The Erythropoietin-producing hepatocellular (Eph) receptors are the largest family of receptor tyrosine kinases and their interaction with the corresponding membrane-bound ephrin ligands at the site of cell-cell contact initiates a unique bidirectional signaling cascade . Eph receptors are important mediators of cell-cell interactions, axonal pathfinding, and boundary formation. Their signaling networks have been implicated in the pathogenesis of many diseases, for example in the progression of cancer and metastasis, making them important therapeutic targets . The Eph receptors are type-I transmembrane proteins with an N-terminal ectodomain, which consists of an ephrin-ligand binding domain (LBD), a cysteine rich region, and two fibronectin type III repeats. The ectodomain is separated by a single transmembrane spanning helix from the intracellular region comprising of a juxtamembrane segment, a tyrosine kinase domain, a sterile α motif (SAM), and a PDZ-binding motif. Eph receptors and their ephrin ligands are divided in two subclasses based on their affinities for each other and on sequence conservation [3; 4]. While receptor-ligand binding within the subclass is fairly promiscuous, binding cross the subclass happens rarely . The most well known exception to this general rule is EphA4 that has long been known to bind both A- and B-class ligands [6; 7]. Because of this, EphA4 is an attractive target for studying the structural details of subclass specificity.

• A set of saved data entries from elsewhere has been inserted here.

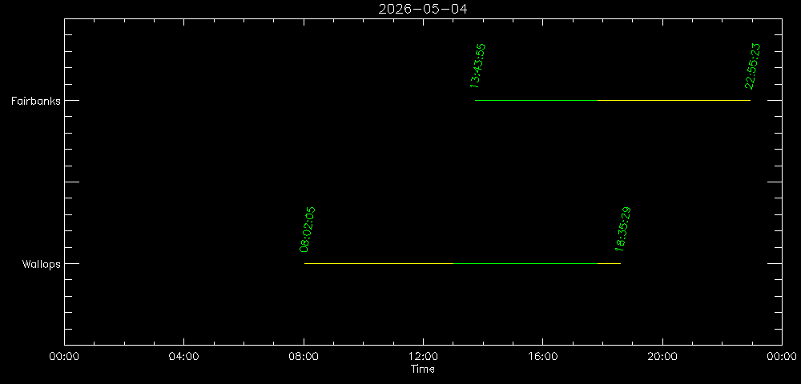This screenshot has height=384, width=801.
Task: Click the Time x-axis title
Action: 422,369
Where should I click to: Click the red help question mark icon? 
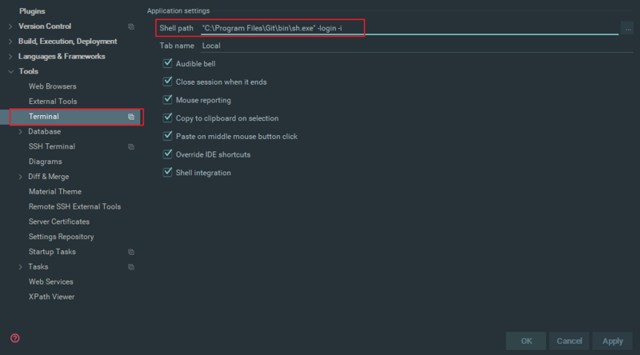tap(14, 338)
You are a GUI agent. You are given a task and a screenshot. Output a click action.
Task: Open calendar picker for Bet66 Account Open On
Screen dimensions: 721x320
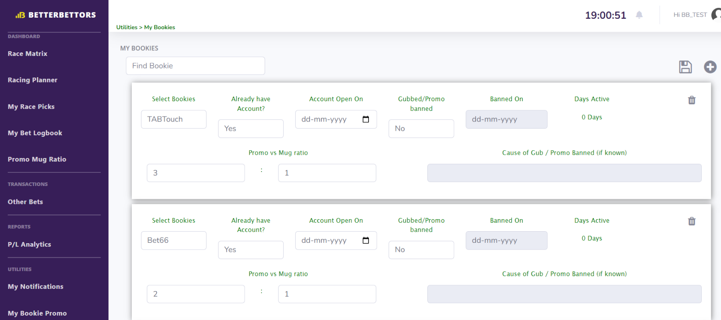(365, 240)
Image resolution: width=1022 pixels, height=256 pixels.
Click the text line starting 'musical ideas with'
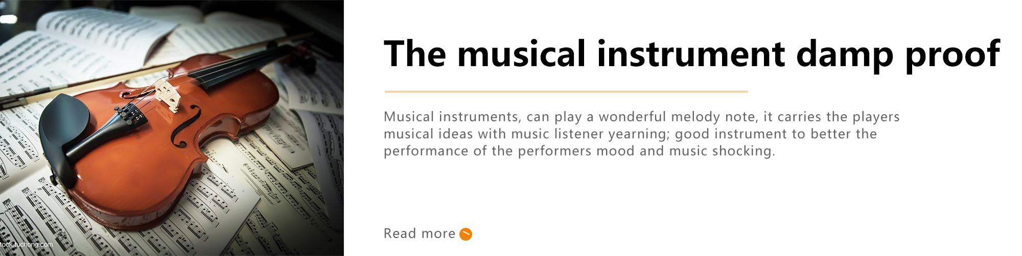pyautogui.click(x=630, y=134)
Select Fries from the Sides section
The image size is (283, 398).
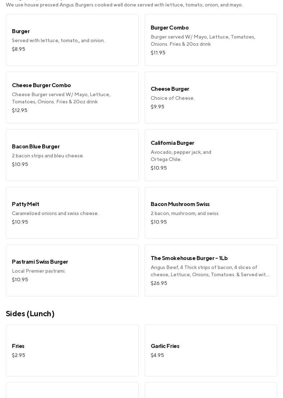[x=72, y=350]
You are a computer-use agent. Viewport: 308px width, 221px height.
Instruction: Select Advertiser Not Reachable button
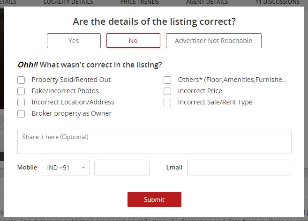tap(213, 41)
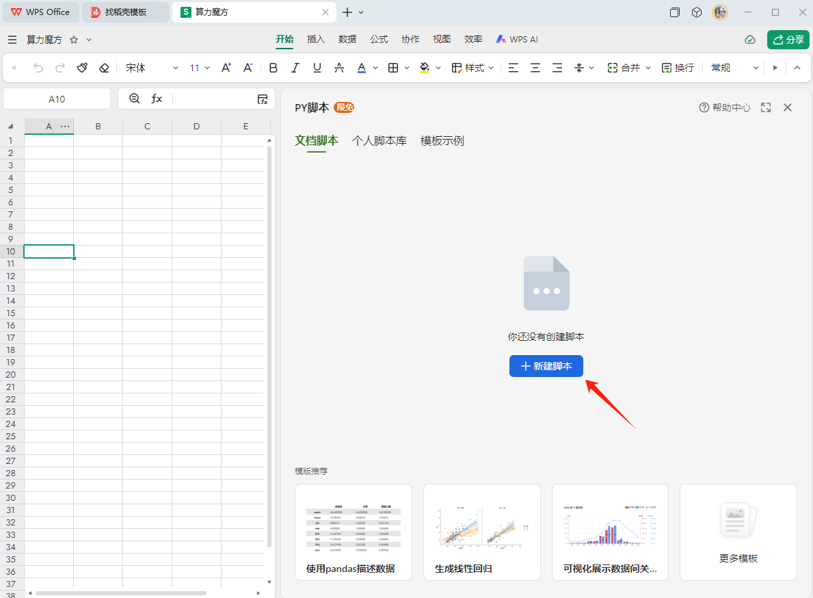Open the 帮助中心 help link
This screenshot has width=813, height=598.
click(x=725, y=107)
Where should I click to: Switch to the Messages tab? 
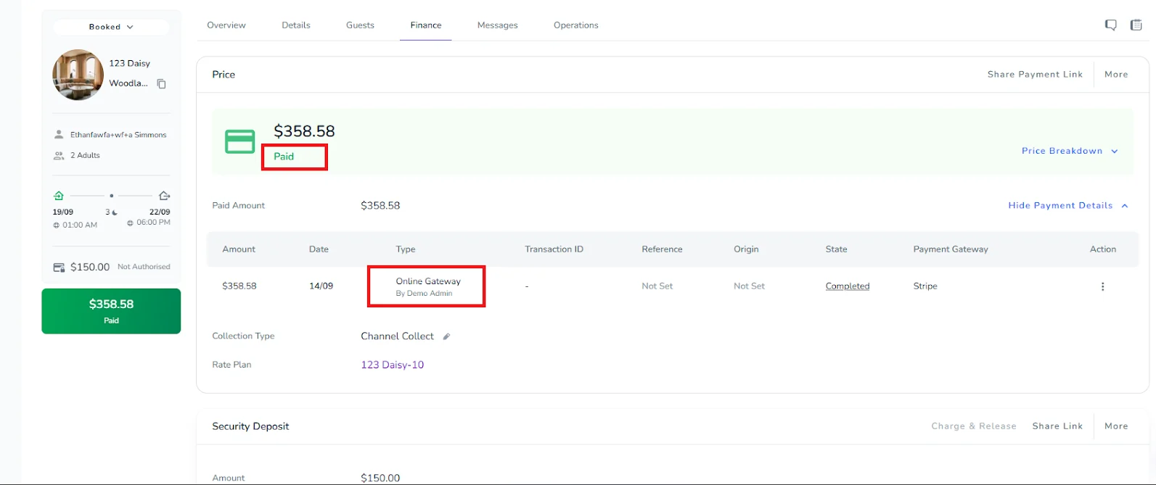coord(498,25)
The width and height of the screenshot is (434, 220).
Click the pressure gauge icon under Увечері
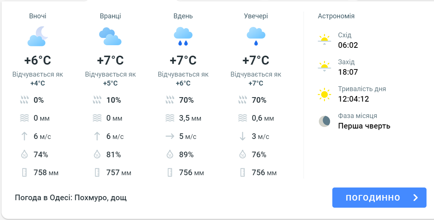click(x=243, y=173)
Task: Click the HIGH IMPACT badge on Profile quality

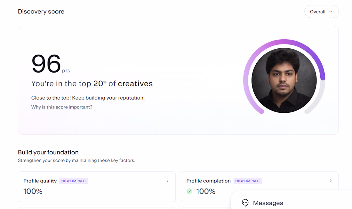Action: tap(74, 181)

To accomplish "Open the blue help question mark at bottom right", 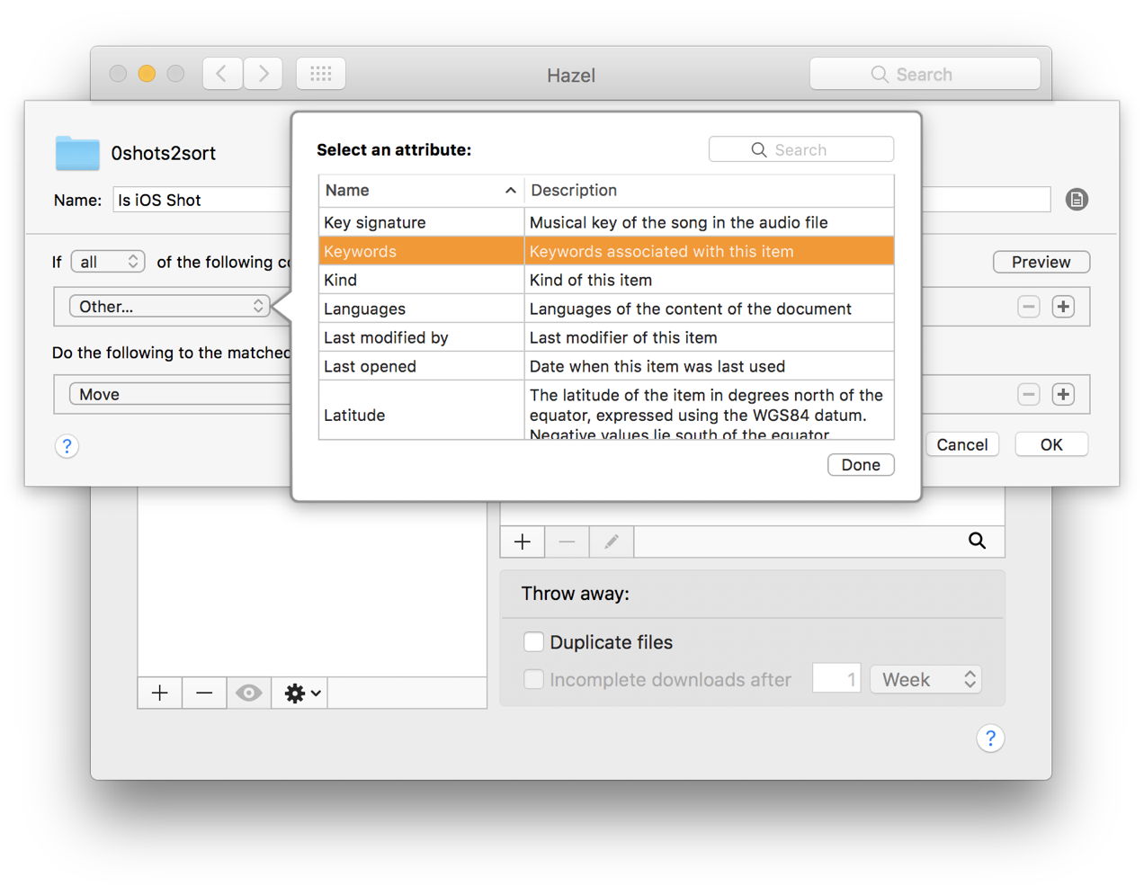I will click(x=990, y=738).
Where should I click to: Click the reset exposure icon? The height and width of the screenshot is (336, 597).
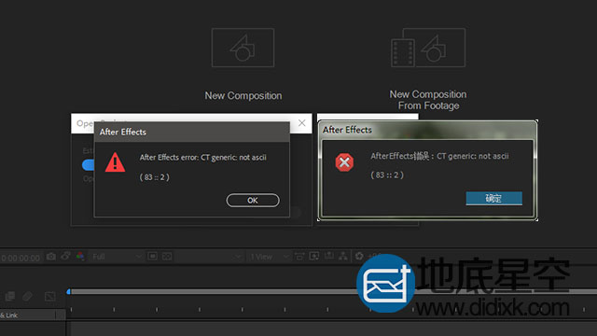[x=359, y=256]
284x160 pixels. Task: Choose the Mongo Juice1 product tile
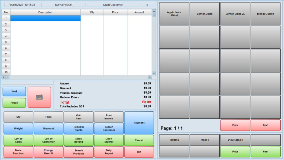point(265,14)
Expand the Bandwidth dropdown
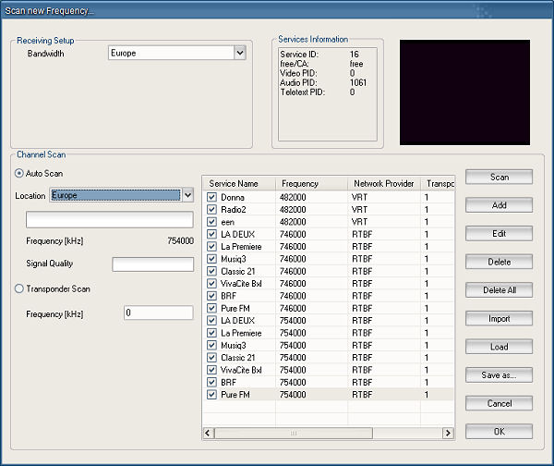The height and width of the screenshot is (466, 554). coord(239,54)
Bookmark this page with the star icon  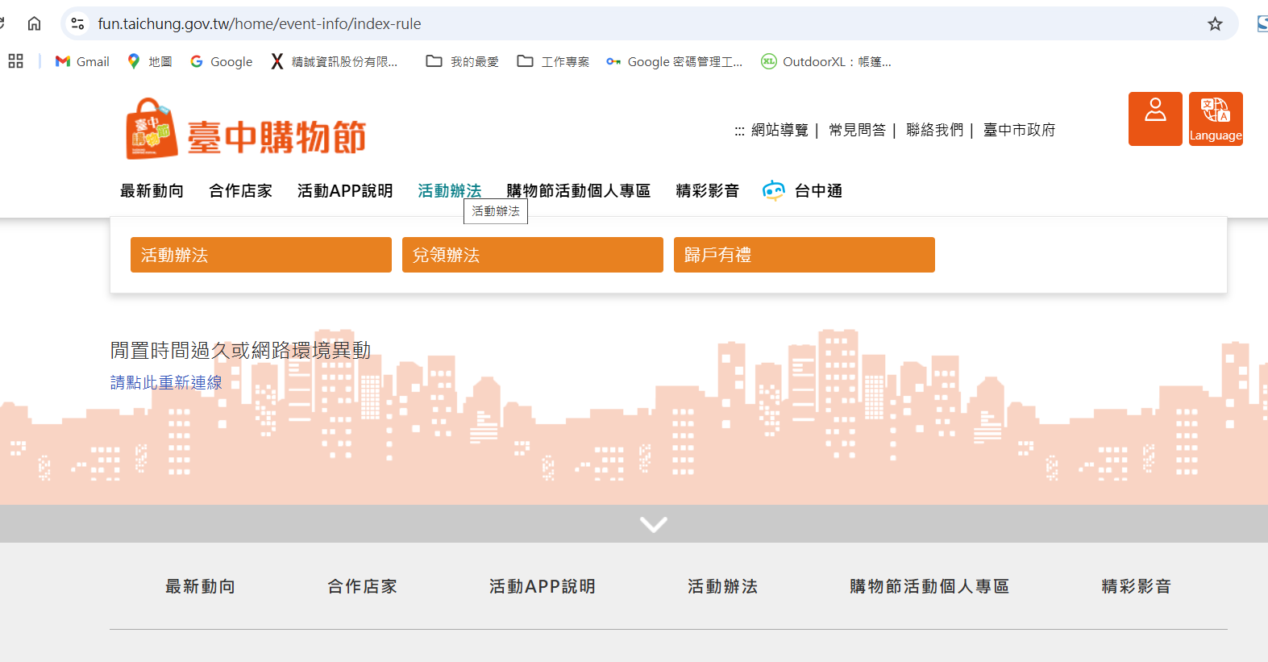(1214, 24)
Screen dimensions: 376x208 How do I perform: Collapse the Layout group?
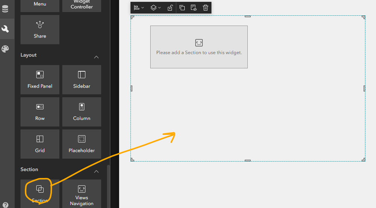click(96, 57)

Structural studies on the binding-domains of Eph receptors and ephrins have increased considerably our understanding of the details of receptor-ligand recognition [8; 9]. The initial binding force comes from a penetration of a long, hydrophobic ephrin loop into a hydrophobic cavity on the surface of the receptor but the exact principles for the subclass specificity remain elusive. The ligand-binding cavity of the receptor consists of loops D-E, F-G, and J-K that have been shown to exhibit various amounts of conformational flexibility, depending on the subclass and the individual receptor. Several recent structures of the EphA4 ligand-binding domain alone and in complex with its ligands have addressed this conundrum [10-12]. However, the two reports of EphA4/ephrin complexes give dramatically different explanations for the exceptional promiscuity of EphA4 [10; 12]. To address these contradictory findings, we have determined a crystal structure of EphA4 ligand-binding domain at 2.3 Å resolution and show that the receptor has an unprecedented ability to adopt two distinct, well-ordered structures even in the unbound state.
The PCR amplified cDNA sequence corresponding to the ligand-binding domain of human EphA4 (residues Gly22-Lys203) was cloned into a modified pET32b vector (Novagen). The vector was transformed into Escherichia coli Rosetta-gami (DE3) cells (Novagen). Cells were grown in Luria-Bertani medium supplemented with ampicillin at 37°C to an OD600 of 0.5-0.6 and were induced overnight at 18°C with 1 mM IPTG. The cells were harvested and lysed using a buffer containing 50 mM Tris-HCl (pH 8.0), 150 mM NaCl, 150 mM Imidazole, 1 mM TCEP, 1 mM PMSF, 10% glycerol, 0.2% Igepal CA-630, 2.5mg DNase I (Roche), 12.5 mg Lysozyme (Sigma), and protease inhibitor cocktail tablets (Roche). The recombinant protein was purified by affinity chromatography on a His-Trap HP Nickel Sepharose column (GE Healthcare) and dialyzed into thrombin cleavage buffer containing 20 mM Tris-HCl (pH 8.4), 150 mM NaCl, and 2.5 mM CaCl2. The histidine-containing amino terminal fusion sequences were removed by overnight incubation with thrombin (1U/mg of fusion protein) at 4°C. The released EphA4 was further purified on the Nickel column followed by size exclusion chromatography (SEC) using a Superdex-200 10/30 gel-filtration column (GE Healthcare) pre-equilibrated with a buffer containing 20 mM Hepes (pH 7.2) and 150 mM NaCl. The fractions corresponding to the major peak were resolved on SDS-PAGE. The pure EphA4 LBD protein fractions were pooled and dialyzed into a buffer containing 5 mM Hepes (pH 7.0), 10 mM KCl, and 2 mM MgCl2. The ectodomain of human ephrin-A5 (residues-1-228) was cloned and expressed as a fusion to the Fc region of IgG1 as previously described. The secreted ephrin-A5-Fc fusion protein was purified by affinity chromatography using Fast Flow Protein-A Sepharose (GE Healthcare).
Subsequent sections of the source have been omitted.